WHAT IS REQUIRED:
Nothing outside the stretch is wanted. Repeat exactly the lines of the listing below from the one that contains "Click the Upgrade Now button" through the one that contains "1389x868 pixels.", both ends included.

PROVIDED RECORDS:
╔══

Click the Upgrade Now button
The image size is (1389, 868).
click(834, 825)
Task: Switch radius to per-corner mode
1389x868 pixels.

╚══
╔══

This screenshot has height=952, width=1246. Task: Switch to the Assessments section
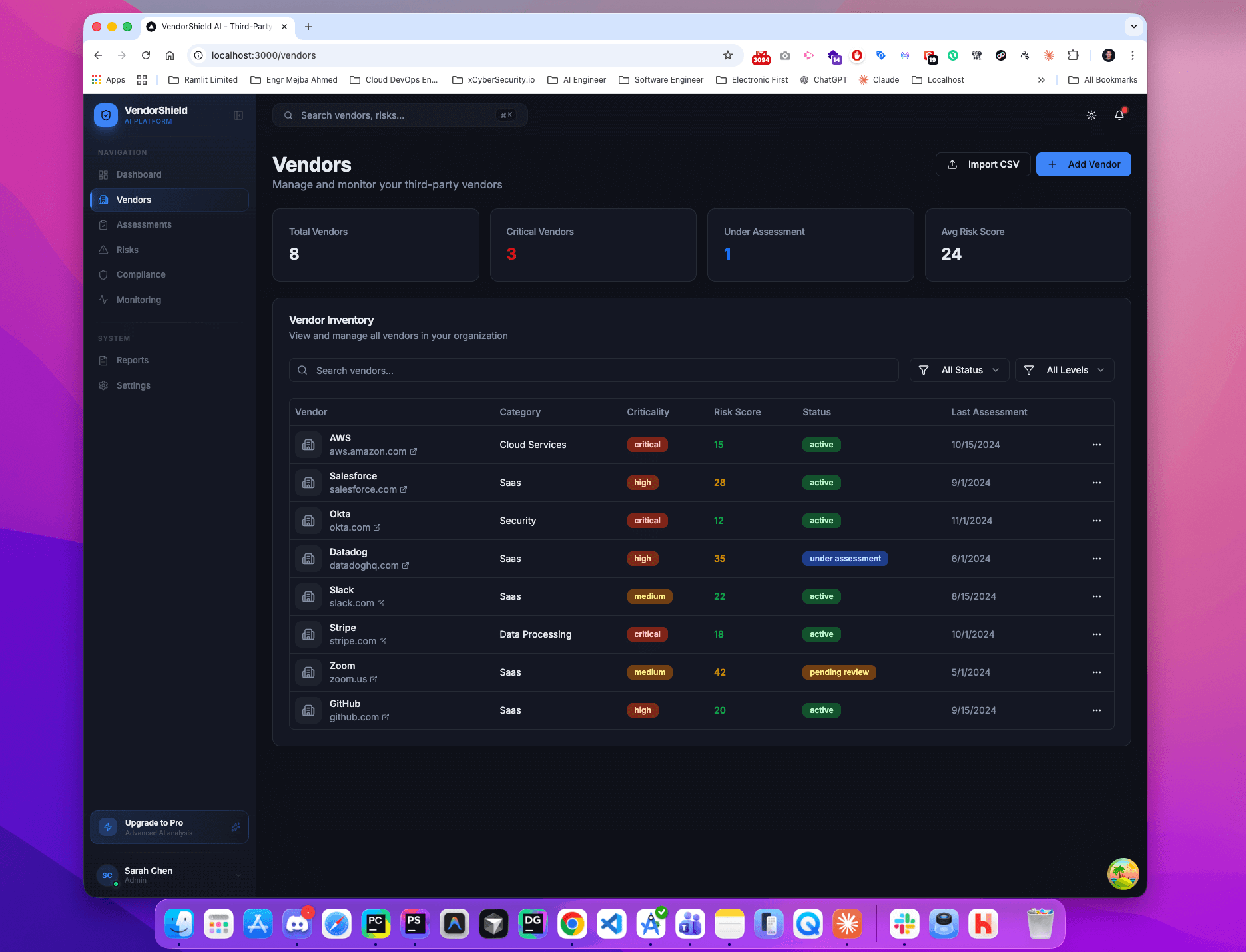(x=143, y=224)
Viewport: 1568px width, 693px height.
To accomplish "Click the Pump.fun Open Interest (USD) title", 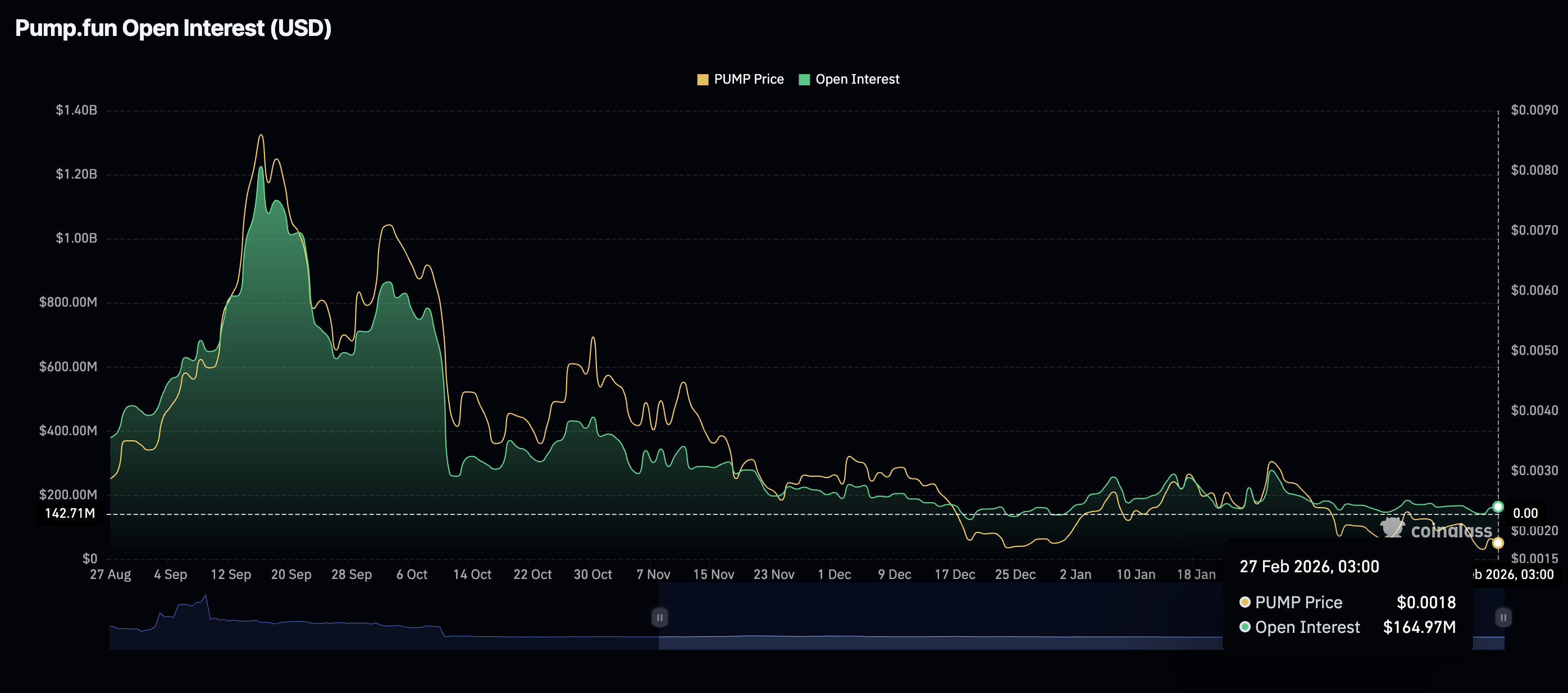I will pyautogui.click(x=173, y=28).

╚══

COMPLETED TASK:
Click the Upgrade Now button
The image size is (1389, 868).
click(834, 825)
Task: Switch radius to per-corner mode
1389x868 pixels.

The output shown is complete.